I'm Australian and have come from an establishment in Melbourne where we got through 60-70kg+ of coffee a week, and our wholesaler supplied my employers with everything:

Barista training, tamp, grinder, cups, custom painted La Marzocca FB/80 (everything!)

Now I'm doing my own thing, targeting a small space in Hackney, London and I'm trying to establish which boutique suppliers might offer a free on loan machine/grinder and how many kg's I might need to get through to interest them.

If not, whether anyone has had experience with rent to buy, loaning machines or something similar? I'm still a little while off starting this project and don't want to waste time of suppliers I might deal with in the future, so I though I'd try and ask here first!

I've loved what I've tried from Monmouth, Has Bean and Volcano coffee in various places if anyone has experience with any of these guys.

Cheers


----------



## jcheung (Mar 11, 2014)

I don't know about free to loan, but Traders do rentals... http://www.coffeebay.co.uk/index.htm


----------



## bianchije (Apr 4, 2014)

Thanks jcheung

Also might there be any suppliers who frequent these boards at all?


----------



## Jony (Sep 8, 2017)

You been hiding what did I say!

@-Mac


----------



## coffeelife (Jan 30, 2020)

My friends used to borrow equipment for a coffee shop in Portugal, but the UK probably has different laws.


----------



## -Mac (Aug 22, 2019)

I'm not in the trade. The photo I posted about the mixed up roasted and green beans was just a funny thing from the internet.


----------



## coffeelife (Jan 30, 2020)

-Mac said:


> I'm not in the trade. The photo I posted about the mixed up roasted and green beans was just a funny thing from the internet.
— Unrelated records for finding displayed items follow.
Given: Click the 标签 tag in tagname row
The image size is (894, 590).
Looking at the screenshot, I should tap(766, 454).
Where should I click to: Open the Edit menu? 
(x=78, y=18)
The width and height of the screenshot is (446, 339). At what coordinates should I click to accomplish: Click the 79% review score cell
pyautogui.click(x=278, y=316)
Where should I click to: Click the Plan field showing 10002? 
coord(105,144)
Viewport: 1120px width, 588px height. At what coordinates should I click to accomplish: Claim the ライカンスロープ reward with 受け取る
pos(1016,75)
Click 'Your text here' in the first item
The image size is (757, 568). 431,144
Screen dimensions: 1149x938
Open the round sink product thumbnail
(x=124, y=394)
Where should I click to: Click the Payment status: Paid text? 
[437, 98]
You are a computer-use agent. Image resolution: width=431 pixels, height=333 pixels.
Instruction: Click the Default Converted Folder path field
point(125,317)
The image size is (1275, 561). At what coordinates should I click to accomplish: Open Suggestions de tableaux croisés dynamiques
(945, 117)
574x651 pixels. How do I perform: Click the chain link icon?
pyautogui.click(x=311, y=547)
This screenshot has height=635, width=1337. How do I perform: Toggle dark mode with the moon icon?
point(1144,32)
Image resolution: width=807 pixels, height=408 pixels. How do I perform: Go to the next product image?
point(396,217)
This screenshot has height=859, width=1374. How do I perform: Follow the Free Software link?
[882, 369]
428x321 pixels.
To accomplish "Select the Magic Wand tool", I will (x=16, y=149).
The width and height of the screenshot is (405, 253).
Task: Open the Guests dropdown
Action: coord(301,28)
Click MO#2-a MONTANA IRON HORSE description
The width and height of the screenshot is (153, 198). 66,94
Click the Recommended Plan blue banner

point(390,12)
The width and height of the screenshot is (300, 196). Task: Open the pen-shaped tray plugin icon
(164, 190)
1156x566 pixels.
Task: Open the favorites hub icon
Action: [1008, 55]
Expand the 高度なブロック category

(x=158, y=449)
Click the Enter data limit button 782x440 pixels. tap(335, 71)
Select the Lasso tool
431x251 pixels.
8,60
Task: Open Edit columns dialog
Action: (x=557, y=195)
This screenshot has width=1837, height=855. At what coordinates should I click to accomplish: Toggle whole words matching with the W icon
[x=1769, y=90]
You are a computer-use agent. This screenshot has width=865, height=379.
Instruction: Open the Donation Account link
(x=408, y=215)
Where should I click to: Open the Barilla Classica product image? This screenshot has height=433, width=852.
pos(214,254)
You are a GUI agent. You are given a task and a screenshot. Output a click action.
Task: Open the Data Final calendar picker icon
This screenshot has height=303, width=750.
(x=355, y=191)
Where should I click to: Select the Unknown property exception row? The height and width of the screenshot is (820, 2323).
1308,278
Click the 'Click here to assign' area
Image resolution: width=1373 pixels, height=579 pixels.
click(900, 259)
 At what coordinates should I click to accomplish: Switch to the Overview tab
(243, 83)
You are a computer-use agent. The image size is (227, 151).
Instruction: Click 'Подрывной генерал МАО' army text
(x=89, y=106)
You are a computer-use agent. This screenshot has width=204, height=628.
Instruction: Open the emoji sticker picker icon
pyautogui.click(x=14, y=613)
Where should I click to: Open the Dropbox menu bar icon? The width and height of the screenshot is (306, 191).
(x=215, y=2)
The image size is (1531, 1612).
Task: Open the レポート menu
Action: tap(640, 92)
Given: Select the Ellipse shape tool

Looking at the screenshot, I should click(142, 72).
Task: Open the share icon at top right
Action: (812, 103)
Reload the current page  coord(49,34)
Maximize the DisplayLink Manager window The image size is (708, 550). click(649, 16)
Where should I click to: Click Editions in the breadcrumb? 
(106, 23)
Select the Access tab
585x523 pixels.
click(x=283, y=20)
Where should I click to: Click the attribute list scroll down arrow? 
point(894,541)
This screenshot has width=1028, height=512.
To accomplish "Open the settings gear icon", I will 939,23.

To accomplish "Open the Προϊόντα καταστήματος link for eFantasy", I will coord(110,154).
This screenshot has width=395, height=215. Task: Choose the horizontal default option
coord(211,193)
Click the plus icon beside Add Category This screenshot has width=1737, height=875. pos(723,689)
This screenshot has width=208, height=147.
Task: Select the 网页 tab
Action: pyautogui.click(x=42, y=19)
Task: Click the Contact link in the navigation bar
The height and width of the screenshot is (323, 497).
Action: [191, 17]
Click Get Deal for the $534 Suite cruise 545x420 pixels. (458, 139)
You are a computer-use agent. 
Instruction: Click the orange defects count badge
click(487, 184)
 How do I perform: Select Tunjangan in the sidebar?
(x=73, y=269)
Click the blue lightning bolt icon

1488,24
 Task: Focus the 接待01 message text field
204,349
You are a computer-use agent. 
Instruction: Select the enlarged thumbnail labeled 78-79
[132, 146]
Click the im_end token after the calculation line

 Where's your funny picture? I can't see it.


----------



## -Mac (Aug 22, 2019)

https://www.coffeeforums.co.uk/topic/14406-muppetry/page/51/?tab=comments&do=embed&comment=713738&embedComment=713738&embedDo=findComment#comment-713738


----------



## coffeelife (Jan 30, 2020)

-Mac said:


> https://www.coffeeforums.co.uk/topic/14406-muppetry/page/51/?tab=comments&do=embed&comment=713738&embedComment=713738&embedDo=findComment#comment-713738


 It was long years ago ? do you still drink espresso to boost your mood? My fav is latte.

Sorry for offtopic, we should be talking about loans here.


----------